»»

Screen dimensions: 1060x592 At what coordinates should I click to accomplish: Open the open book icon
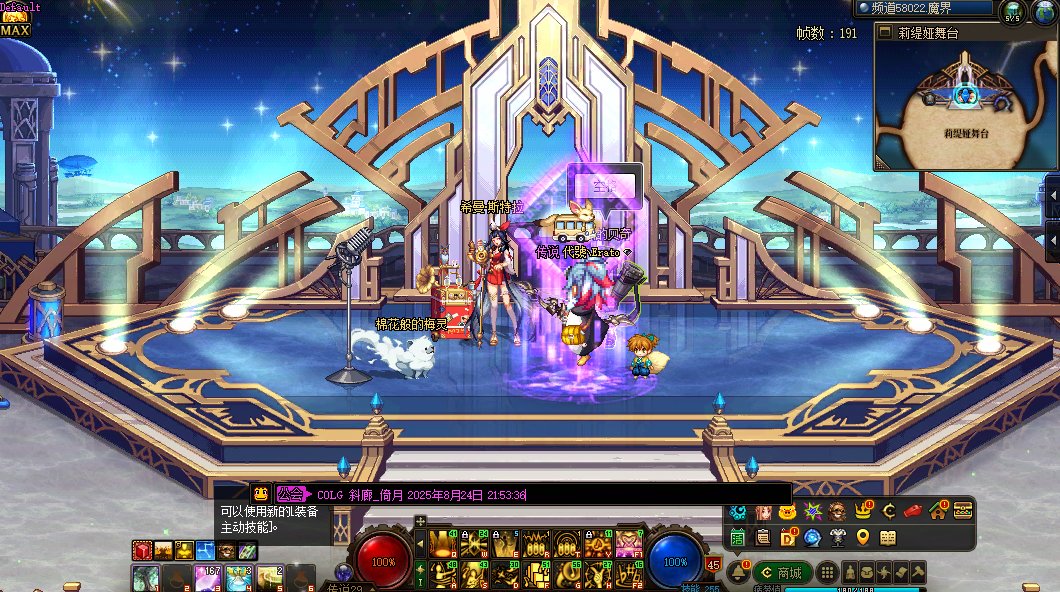tap(887, 538)
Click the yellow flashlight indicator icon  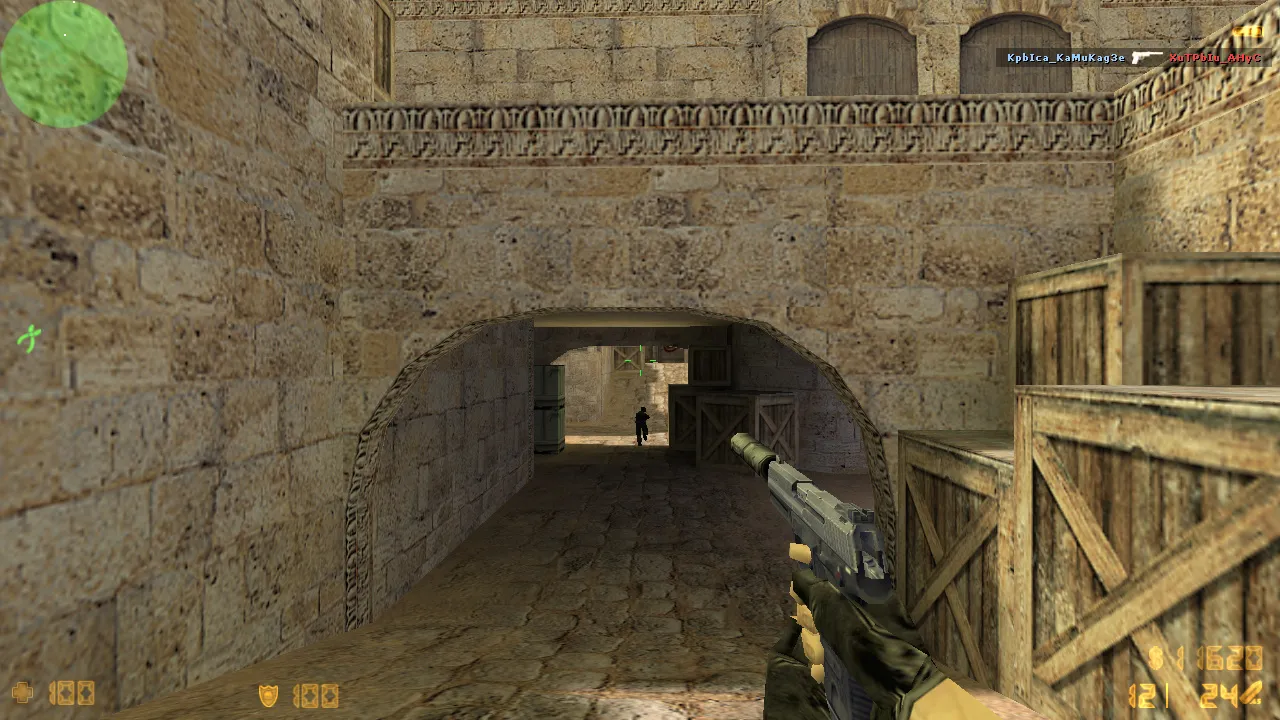pyautogui.click(x=1246, y=32)
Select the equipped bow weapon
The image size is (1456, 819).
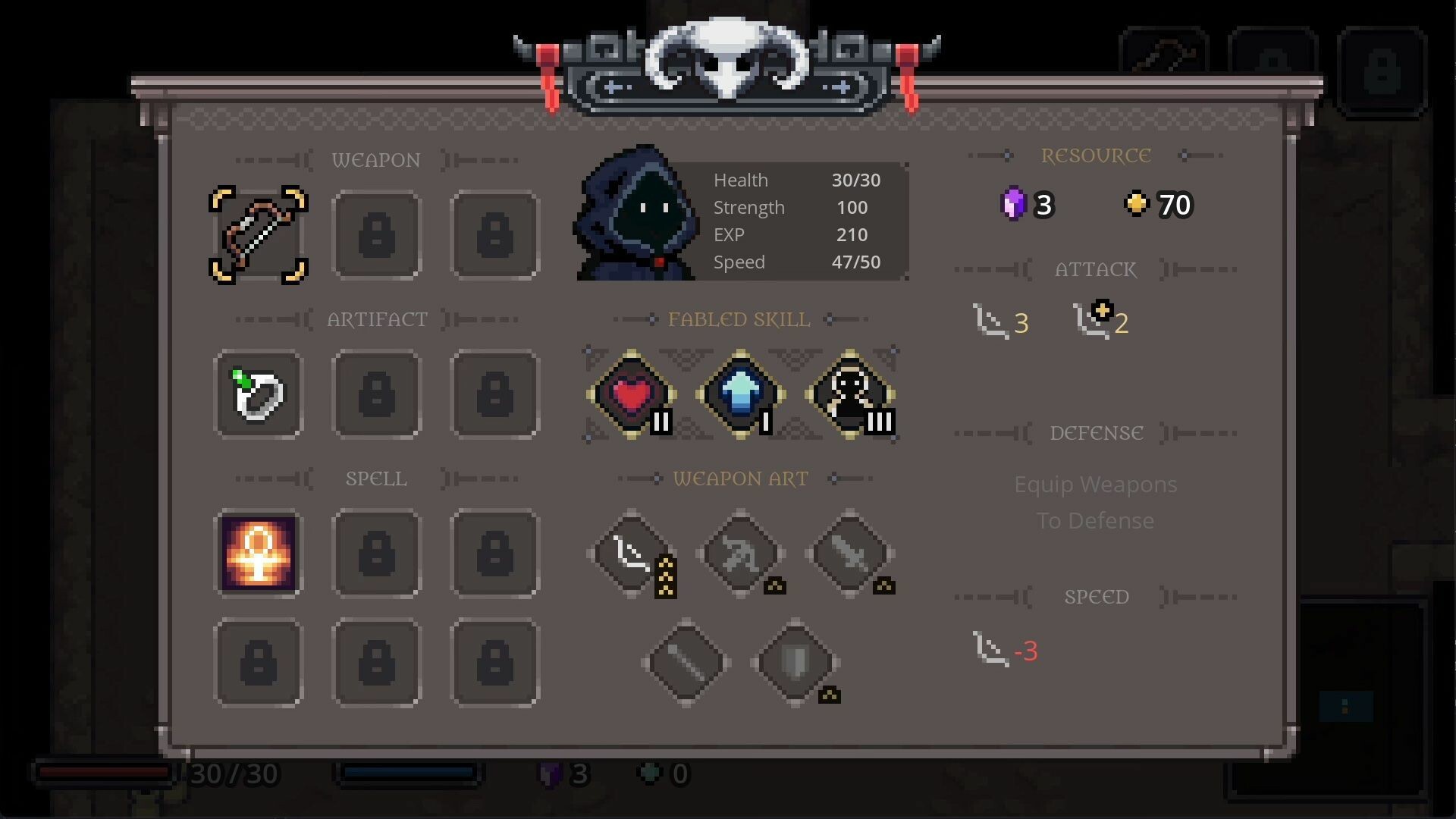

««

| Written task |
Transcribe the listing verbatim from the line containing "Select the equipped bow weapon" through the end of the listing, both ends included. Leave out the pictures.

| Worked solution |
Select the equipped bow weapon
The image size is (1456, 819).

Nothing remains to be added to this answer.